- _Prompt_: When you copy the entries, keep every word exactly as it stands.

[Collected data]

—————

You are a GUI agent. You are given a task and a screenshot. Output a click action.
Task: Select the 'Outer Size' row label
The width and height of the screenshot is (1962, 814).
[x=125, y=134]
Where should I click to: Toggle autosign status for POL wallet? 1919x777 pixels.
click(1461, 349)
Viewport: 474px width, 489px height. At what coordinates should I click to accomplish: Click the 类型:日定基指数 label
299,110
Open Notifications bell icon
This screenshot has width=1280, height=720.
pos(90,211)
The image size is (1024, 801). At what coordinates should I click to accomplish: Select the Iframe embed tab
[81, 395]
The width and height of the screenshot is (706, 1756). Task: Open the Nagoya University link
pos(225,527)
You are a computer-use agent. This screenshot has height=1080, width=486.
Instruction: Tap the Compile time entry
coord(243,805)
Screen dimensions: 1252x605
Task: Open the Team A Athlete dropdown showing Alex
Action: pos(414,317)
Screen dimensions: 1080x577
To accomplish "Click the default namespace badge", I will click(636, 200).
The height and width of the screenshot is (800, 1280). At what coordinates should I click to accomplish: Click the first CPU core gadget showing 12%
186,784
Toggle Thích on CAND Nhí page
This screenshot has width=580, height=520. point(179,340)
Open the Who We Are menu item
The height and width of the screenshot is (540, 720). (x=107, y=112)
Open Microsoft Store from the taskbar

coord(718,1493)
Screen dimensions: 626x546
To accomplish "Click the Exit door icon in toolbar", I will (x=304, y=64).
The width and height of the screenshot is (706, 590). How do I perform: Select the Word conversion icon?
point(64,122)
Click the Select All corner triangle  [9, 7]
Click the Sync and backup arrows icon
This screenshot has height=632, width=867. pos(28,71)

—————

- _Response for this exercise_:
You are a GUI agent. You are given a task and a screenshot. Output a click action.
Task: Select the 'Outer Size' row label
The width and height of the screenshot is (1962, 814).
[x=125, y=134]
Where should I click to: Toggle autosign status for POL wallet? 1919x777 pixels.
click(1461, 349)
Viewport: 474px width, 489px height. At what coordinates should I click to accomplish: Click the 类型:日定基指数 label
299,110
Open Notifications bell icon
This screenshot has width=1280, height=720.
pos(90,211)
The image size is (1024, 801). At what coordinates should I click to accomplish: Select the Iframe embed tab
[81, 395]
The width and height of the screenshot is (706, 1756). Task: Open the Nagoya University link
pos(225,527)
You are a computer-use agent. This screenshot has height=1080, width=486.
Instruction: Tap the Compile time entry
coord(243,805)
Screen dimensions: 1252x605
Task: Open the Team A Athlete dropdown showing Alex
Action: pos(414,317)
Screen dimensions: 1080x577
To accomplish "Click the default namespace badge", I will click(636, 200).
The height and width of the screenshot is (800, 1280). At what coordinates should I click to accomplish: Click the first CPU core gadget showing 12%
186,784
Toggle Thích on CAND Nhí page
This screenshot has width=580, height=520. point(179,340)
Open the Who We Are menu item
The height and width of the screenshot is (540, 720). (x=107, y=112)
Open Microsoft Store from the taskbar

coord(718,1493)
Screen dimensions: 626x546
To accomplish "Click the Exit door icon in toolbar", I will (x=304, y=64).
The width and height of the screenshot is (706, 590). How do I perform: Select the Word conversion icon?
point(64,122)
Click the Select All corner triangle  [9, 7]
Click the Sync and backup arrows icon
This screenshot has height=632, width=867. pos(28,71)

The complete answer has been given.